When I originally read the article, I was gobsmacked and elated. Eurogamer had shown the world what a huge pair of balls it had by publishing an article that spoke openly about such an uncomfortable topic and called out by name some of those who were guilty.

Alas, it was too good to be true. Shortly after, Florence confirmed via Twitter that he had parted ways with Eurogamer and an edited version of the article reappeared on the website. If you’d like to see the “original” (the edited sections are in bold) you can find it here.

 

The Old Boys’ Club

I must say, I’m not entirely shocked by this. When it went up, it was too good to be true. I don’t blame Eurogamer for what happened. After all, it’s a large commercial entity with backers and advertisers it has to keep happy, from the moment I saw the article the outcome had a faint feeling of inevitability about it.

I’ve been in and around the games industry for nearly a decade now and I’ve seen first-hand how these relationships work. There are  journalists/reviewers out there who really call it like it is and stand for something, but I’ve been around for too long and been to way too many industry events to know this is not the case across the board.
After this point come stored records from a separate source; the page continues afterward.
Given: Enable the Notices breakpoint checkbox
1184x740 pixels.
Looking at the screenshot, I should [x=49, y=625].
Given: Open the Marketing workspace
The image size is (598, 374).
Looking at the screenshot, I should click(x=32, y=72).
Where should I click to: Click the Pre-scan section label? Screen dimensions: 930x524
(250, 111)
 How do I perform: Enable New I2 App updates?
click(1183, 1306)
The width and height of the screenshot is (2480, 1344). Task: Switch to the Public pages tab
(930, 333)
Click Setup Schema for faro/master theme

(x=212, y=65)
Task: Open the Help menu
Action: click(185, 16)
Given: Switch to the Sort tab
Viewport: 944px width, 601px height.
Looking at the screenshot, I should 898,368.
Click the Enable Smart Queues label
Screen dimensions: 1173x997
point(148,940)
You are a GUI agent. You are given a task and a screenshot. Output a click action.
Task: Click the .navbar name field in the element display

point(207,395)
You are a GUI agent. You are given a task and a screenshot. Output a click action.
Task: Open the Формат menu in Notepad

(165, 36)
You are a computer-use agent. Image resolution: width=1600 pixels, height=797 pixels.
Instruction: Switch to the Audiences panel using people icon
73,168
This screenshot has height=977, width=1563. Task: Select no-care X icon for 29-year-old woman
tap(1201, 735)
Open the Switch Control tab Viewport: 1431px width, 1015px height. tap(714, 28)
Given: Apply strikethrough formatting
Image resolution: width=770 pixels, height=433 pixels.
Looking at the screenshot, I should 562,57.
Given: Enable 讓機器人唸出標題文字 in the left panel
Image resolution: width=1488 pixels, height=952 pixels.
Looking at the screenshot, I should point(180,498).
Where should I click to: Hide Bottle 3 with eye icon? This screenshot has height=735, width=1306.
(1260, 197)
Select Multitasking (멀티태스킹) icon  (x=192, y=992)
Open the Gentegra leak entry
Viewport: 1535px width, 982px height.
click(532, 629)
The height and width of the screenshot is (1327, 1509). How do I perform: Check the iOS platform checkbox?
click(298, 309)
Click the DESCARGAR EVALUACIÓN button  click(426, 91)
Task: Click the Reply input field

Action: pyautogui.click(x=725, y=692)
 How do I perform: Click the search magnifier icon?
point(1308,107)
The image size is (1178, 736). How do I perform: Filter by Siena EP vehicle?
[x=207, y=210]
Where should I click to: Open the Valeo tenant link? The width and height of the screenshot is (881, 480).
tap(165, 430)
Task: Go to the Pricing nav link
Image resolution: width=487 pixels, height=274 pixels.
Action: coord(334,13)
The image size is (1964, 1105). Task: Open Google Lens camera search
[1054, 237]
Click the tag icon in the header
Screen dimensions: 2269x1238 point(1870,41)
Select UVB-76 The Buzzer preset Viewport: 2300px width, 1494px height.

Journos who should be challenging PR and Marketing at every turn, have very cosy relationships with the people they should be holding to account. Favours are exchanged for freebies, advances copies, invites, etc. and scores altered. This is why most hardcore gamers don’t really buy into the breathless excitement of some of the major gaming websites.

We’ve all gone out and bought games with 90+ review scores in the past only to find they’re steaming unplayable turds. The funniest example of this I seem to remember is the controversy which kicked up after all the gushing reviews went out for Driv3r prior to its release, only for the final game to be an unplayable mess.

A few years back I worked for a small scale publisher which got a poor review on one of the major gaming networks. In all fairness, the game was crap (there’s a whole post coming sometime about how crap games get made) and the review was pretty fair, except for a line about the game being “less offensive than paedophilia” (there’s your clue that it wasn’t an American site), which I thought was uninspired but wasn’t particularly offended by. Cue the PR guy going into a blind rage and picking the phone up… Within the hour the offending passage had been removed and a “compensation” agreed. All this for a tiny publisher with very little financial or product weight behind it. It really opened my eyes to how much publishers dictate the content and editorial policy of sites.

Ultimately, I find the Robert Florence/Eurogamer falling out disturbing for two reasons:

  • I want journalists to feel free to call things as they see them.
  • I want my games to be assessed on their respective merits and qualities, not in direct relation to my publisher’s marketing budget vs. other publishers marketing budgets.

It’s no wonder that people are increasingly moving away from mainstream games print and online media; there’s a reason why poorly-written fan efforts are so much closer to the pulse of the community: “Honesty and passion doesn’t wear a suit.”